DATA IN THIS EXERCISE:
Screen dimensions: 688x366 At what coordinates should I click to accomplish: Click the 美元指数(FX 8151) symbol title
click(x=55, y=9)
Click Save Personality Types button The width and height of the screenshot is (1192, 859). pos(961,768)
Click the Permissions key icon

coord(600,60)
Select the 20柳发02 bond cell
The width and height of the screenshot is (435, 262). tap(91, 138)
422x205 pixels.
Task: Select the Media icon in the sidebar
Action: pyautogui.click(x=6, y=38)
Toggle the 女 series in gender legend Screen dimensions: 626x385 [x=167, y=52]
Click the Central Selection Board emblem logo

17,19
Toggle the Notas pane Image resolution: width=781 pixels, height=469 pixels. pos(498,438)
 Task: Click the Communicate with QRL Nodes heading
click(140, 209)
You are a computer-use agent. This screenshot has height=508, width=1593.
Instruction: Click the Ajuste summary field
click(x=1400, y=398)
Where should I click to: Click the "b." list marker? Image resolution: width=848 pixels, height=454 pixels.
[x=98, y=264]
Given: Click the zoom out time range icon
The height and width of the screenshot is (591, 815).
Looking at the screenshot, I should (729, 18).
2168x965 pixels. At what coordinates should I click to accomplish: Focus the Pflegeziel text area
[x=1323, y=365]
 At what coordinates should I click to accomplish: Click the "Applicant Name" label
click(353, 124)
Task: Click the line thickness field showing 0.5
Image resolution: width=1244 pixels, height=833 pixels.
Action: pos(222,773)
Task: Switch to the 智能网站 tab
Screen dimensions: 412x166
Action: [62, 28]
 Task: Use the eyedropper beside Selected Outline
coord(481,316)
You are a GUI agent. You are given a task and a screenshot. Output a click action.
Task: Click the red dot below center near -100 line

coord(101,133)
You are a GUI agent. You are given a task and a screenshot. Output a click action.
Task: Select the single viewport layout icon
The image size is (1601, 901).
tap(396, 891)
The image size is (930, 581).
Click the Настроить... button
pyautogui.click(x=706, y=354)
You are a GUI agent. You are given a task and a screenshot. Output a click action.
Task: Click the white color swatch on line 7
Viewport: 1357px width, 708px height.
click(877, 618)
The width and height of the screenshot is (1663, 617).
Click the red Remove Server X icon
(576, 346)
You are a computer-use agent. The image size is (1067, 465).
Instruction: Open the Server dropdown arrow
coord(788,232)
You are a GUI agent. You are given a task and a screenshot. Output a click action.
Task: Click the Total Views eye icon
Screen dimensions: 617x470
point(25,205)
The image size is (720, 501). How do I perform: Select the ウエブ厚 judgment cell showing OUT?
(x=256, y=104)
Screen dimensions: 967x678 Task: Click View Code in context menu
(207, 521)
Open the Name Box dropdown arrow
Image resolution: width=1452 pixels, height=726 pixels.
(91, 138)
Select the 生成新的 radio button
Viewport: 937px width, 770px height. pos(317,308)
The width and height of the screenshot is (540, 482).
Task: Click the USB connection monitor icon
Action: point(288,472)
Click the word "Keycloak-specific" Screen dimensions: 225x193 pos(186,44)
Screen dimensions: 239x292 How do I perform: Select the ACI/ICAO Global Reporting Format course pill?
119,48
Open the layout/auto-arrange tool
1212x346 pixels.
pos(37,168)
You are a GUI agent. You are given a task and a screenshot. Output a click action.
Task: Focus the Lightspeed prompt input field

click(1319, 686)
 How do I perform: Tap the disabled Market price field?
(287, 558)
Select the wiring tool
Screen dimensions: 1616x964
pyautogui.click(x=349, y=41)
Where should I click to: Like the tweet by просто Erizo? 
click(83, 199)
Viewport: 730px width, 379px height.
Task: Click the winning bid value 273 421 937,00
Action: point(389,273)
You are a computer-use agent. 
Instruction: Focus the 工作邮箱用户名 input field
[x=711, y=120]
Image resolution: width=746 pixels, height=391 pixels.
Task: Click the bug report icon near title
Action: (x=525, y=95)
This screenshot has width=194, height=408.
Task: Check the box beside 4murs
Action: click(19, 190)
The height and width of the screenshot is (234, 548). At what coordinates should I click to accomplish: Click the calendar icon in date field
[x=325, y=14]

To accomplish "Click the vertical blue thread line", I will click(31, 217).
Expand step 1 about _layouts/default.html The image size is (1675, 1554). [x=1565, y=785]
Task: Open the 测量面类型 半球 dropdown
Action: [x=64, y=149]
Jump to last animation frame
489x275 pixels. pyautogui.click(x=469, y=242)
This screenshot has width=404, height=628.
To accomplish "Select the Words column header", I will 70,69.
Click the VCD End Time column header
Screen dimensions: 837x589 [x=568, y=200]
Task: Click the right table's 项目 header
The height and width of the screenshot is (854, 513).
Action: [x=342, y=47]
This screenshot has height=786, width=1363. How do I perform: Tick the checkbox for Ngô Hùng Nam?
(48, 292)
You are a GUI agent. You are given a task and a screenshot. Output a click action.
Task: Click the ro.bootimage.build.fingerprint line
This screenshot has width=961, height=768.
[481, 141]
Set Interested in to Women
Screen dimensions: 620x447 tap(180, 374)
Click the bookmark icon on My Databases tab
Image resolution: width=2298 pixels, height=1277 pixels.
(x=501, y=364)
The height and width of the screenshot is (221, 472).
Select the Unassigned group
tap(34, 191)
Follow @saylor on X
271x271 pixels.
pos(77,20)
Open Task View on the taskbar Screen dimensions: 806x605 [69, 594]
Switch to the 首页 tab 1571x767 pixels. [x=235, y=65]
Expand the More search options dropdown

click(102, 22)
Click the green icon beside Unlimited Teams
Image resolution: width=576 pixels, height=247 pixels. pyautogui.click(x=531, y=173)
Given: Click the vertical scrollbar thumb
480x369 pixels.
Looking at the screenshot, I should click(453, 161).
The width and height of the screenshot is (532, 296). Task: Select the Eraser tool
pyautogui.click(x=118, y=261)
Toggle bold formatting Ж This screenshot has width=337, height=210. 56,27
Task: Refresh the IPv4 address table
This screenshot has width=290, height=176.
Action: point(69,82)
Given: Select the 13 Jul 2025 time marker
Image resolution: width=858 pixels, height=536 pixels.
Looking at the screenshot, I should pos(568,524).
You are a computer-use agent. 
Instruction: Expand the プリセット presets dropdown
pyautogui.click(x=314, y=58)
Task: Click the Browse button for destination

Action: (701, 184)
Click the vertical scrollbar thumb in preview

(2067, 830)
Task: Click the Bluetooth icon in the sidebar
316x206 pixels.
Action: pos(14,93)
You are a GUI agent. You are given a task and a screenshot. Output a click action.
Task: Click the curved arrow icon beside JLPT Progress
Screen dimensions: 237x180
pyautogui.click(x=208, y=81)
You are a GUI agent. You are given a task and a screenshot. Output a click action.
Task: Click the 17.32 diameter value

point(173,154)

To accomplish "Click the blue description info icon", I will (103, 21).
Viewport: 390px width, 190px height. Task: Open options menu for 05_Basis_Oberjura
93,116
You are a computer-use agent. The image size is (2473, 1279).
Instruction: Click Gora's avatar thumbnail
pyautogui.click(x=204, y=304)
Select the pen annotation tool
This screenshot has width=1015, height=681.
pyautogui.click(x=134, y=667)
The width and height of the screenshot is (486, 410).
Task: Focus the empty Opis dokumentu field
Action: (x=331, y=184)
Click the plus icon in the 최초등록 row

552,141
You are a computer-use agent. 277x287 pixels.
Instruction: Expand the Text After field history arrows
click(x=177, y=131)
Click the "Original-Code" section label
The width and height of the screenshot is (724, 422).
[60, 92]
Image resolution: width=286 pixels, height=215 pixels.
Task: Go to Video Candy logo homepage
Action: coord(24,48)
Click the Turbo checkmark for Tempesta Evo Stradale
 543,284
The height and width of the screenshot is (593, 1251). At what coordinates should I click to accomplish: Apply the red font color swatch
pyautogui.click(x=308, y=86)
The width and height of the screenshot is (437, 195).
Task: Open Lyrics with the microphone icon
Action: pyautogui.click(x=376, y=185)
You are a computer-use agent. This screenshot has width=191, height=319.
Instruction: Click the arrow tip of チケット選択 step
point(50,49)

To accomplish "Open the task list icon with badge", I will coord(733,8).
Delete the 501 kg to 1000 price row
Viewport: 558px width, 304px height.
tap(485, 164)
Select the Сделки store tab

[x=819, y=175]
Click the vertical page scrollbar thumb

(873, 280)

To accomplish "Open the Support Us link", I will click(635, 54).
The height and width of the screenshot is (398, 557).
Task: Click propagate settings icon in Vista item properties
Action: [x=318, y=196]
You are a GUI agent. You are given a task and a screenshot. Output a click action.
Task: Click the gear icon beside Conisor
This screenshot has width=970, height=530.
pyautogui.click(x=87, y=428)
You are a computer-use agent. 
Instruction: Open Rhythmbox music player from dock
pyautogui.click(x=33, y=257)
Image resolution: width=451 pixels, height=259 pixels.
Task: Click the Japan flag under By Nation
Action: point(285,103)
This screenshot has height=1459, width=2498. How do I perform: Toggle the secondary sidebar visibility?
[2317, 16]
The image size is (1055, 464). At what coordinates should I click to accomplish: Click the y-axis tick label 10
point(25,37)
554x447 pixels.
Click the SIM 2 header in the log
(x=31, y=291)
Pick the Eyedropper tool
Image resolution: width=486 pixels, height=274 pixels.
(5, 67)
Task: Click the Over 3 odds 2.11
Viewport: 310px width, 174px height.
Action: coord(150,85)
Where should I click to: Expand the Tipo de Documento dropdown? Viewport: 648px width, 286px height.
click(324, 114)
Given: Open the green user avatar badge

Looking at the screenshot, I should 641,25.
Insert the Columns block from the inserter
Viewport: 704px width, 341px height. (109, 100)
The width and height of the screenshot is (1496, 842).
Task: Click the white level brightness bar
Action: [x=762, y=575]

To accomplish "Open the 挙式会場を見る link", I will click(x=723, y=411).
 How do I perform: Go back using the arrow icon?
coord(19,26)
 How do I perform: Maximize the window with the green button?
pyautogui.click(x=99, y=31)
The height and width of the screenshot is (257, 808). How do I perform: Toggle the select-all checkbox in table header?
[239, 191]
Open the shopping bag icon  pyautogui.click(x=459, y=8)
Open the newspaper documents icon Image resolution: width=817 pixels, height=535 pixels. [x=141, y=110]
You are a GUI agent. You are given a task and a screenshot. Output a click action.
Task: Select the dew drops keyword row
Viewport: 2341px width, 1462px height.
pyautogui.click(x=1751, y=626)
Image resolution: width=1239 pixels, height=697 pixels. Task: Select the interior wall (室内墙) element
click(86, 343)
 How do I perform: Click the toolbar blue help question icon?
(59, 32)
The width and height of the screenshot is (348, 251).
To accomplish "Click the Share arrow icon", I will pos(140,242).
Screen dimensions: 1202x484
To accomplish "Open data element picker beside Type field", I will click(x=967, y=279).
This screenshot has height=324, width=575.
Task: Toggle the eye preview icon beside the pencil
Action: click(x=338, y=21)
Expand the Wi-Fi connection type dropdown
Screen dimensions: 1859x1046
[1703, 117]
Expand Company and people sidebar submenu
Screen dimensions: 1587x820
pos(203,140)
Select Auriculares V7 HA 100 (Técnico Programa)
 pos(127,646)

EXERCISE INSTRUCTIONS: Pick out every line above that contains the string "with", treating uppercase and lowercase as different.

EXERCISE RESULT:
 Task: Click the Communicate with QRL Nodes heading
Task: Open Lyrics with the microphone icon
To accomplish "Open the task list icon with badge", I will coord(733,8).
 How do I perform: Maximize the window with the green button?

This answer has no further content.